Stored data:

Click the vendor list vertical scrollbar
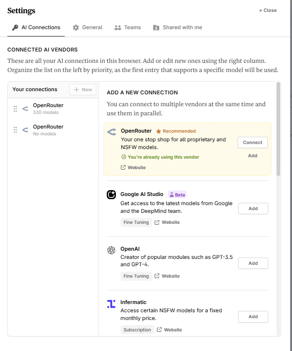Screen dimensions: 292x351 [278, 132]
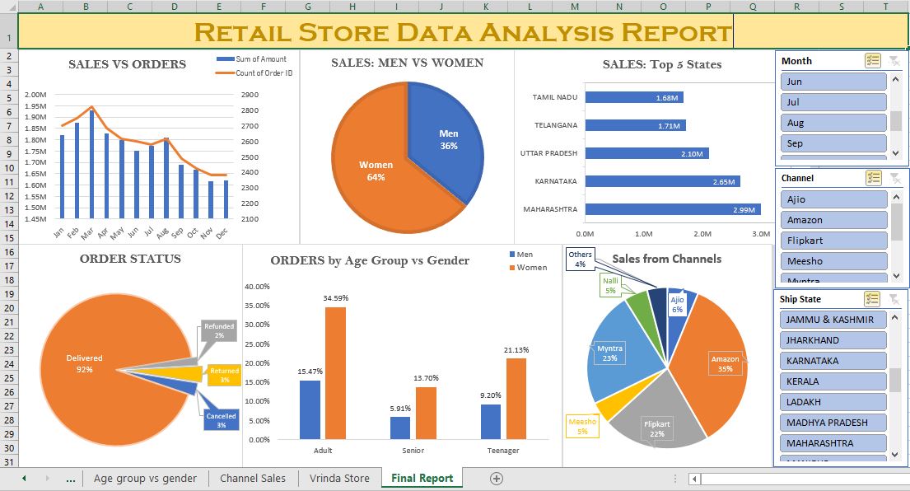The width and height of the screenshot is (910, 491).
Task: Open the ellipsis sheet navigation menu
Action: click(71, 478)
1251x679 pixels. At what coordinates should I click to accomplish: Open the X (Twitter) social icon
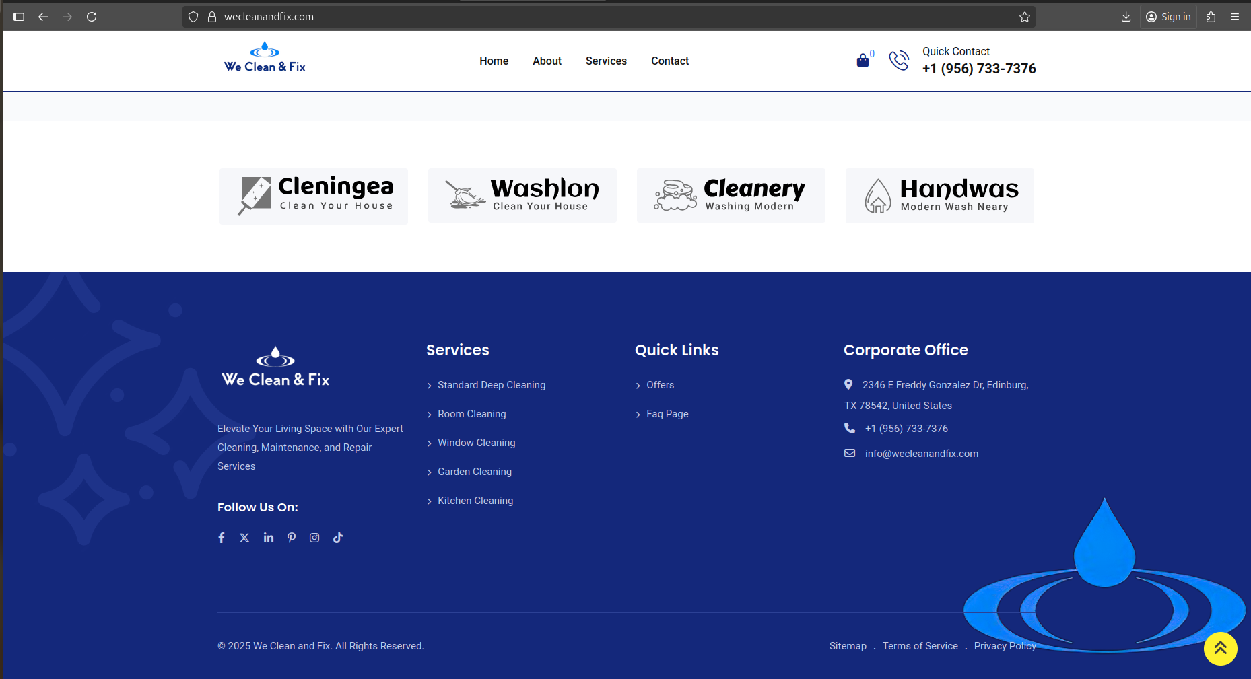pos(244,538)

**EXERCISE GOAL**
Output the records above exactly, omitting the pictures.

**EXPECTED ANSWER**
Click the vendor list vertical scrollbar
Screen dimensions: 292x351 [278, 132]
The width and height of the screenshot is (910, 491).
Task: Open the ellipsis sheet navigation menu
Action: click(71, 478)
1251x679 pixels. At what coordinates should I click to accomplish: Open the X (Twitter) social icon
pos(244,538)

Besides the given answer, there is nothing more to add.